Why Tabbed Content Can Hurt Your Rankings

It is no secret that search engine crawlers have a difficulty in reading JavaScript over the years. Even though Google has made so many attempts to understand how JavaScript has become essential in modern day website design, still, there are so many things that should be fixed. This is because JavaScript is a complicated yet beautiful thing.

However, since we don’t know what part of JavaScript that Google can and can’t read, the best solution we can offer is to make sure that your JS are readable and not disallowed in your robots.txt. When Google doesn’t understand, any piece of content within that sector won’t be displayed or rendered. This means your well-structured content will offer no value to your search aspirations.

To know whether Google can understand your content or not, you can use the Fetch as Google function within Google Search Console, which displays both a rendered version for Googlebot and how a visitor will see the page.

So, what’s wrong with tabbed content? Well, tabbed content is typically created using JavaScript using div.tabs. While search engine can typically read this, Google, on the other hand, doesn’t have the ability like a human has to click on a different tab. The main reason is because the action that displays the tabbed content isn’t a standard hyperlink that crawlers are designed to follow.

In the example below, you can see how a standard piece of tabbed content contains a standard hyperlink:

<button class=”tablinks” onclick=”OPENTAB(event, ‘EVENTNAME’)” id=”defaultOpen”>TAB TITLE</button>

<script>

document.getElementById(“defaultOpen”).click();

</script>

Therefore, Google can only read your first tab, since this is static on your page, while other tabs might be ignored. Can you imagine how many words you are losing out? For example, you have five tabs, all with 200 words in each, so you are losing out on 800 words on your page. In other words, this brings bad news to your webpage because it will surely lower your content quality for missing out on those keyword-rich and relevant pieces of content.

What Can We Do?

Nothing can make Googlebot effectively crawl your website, unless you completely remove tabbed content altogether. This is because tabbed content is dependent on the kind of code showcased above. By implementing this method, you can index every single piece of content you have created.

In fact, a research has been conducted to prove this theory. The results show that pages which weren’t gaining any positioning could possibly go from Page 3 to Page 1 only by removing the tabbed content. In fact, once the Googlebot notice that the rich content is not being hidden anymore, it will directly go to page 1 status.
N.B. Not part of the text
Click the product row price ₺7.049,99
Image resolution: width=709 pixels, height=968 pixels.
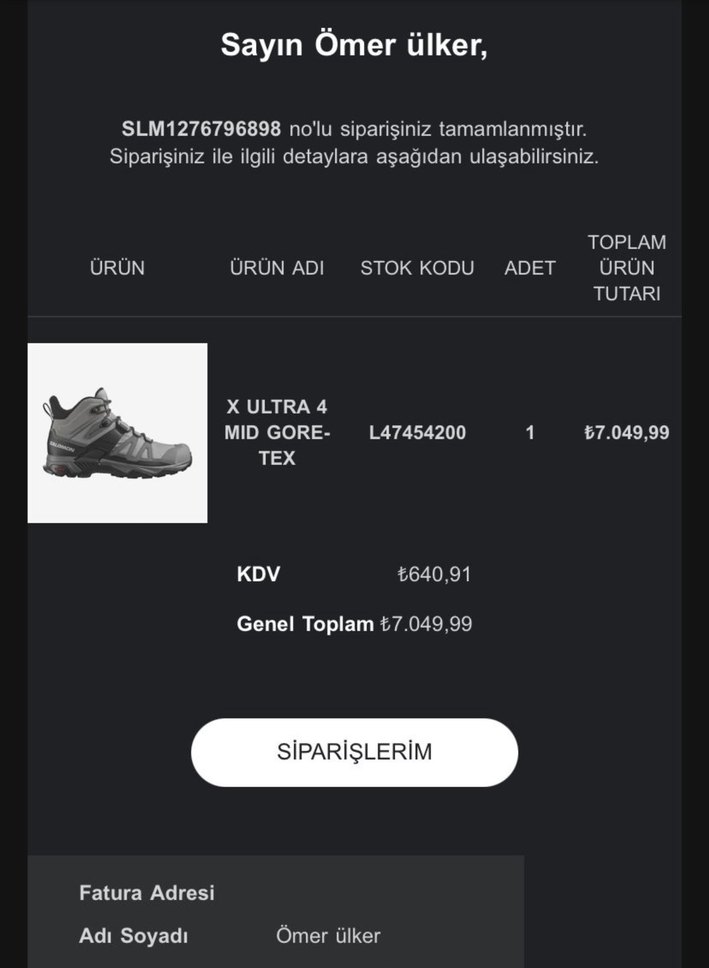point(627,433)
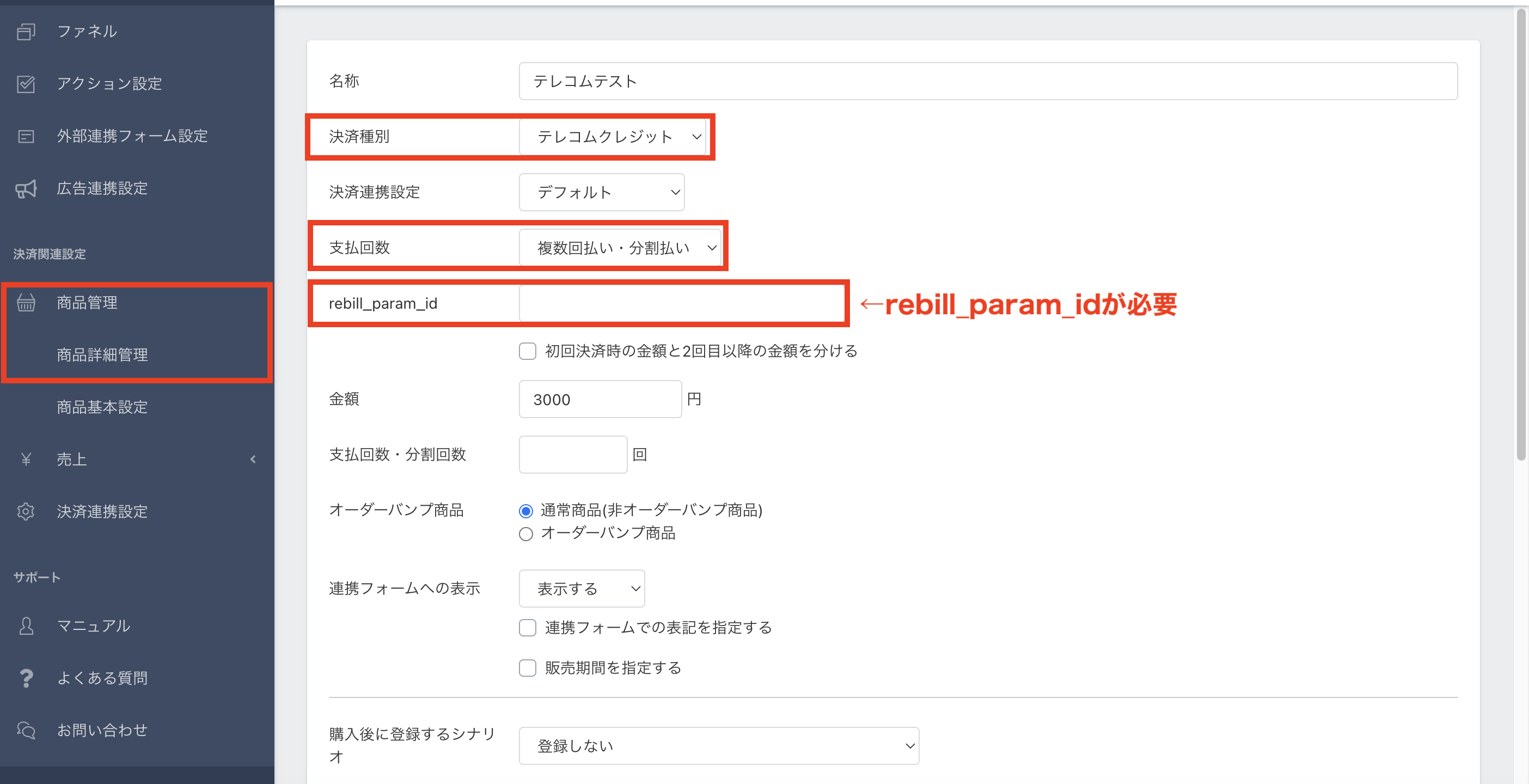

Arguments against This Ideology

It is better to have many arguments rather than one, right? So, it will be good to consider other factors. Below is a short list of other possible factors that may have affected these search engine results:

  • Page age: When webpages have been developed for some times, it will get older, trust grows and will affect the position. However, the pages showcased in this research contain no information that indicates the date that the page is created.
  • Natural organic external links: In the time the research being monitored, no external links are built to these pages.
  • Algorithm changes: the ongoing content quality updates help. This means that ongoing algorithm changes would benefit pages that showcase more and relevant content.
  • Page creation: Prior to the page being developed, pages may not gain any position for 3 months.
  • Existing on-page optimization: Standard SEO is applied after the pages are created, such as meta optimization, content creation, header optimization and image optimization.

The Future Outlook

Now, the biggest question is, will Google ever be able to read tabbed content? There is no absolute answer for this question. In fact, any kind of answer is purely speculative. For now, through so many researches, we can conclude that Google isn’t ready to handle JavaScript, so it is better to keep a keen eye out for any JavaScript, for it may harm your websites rank.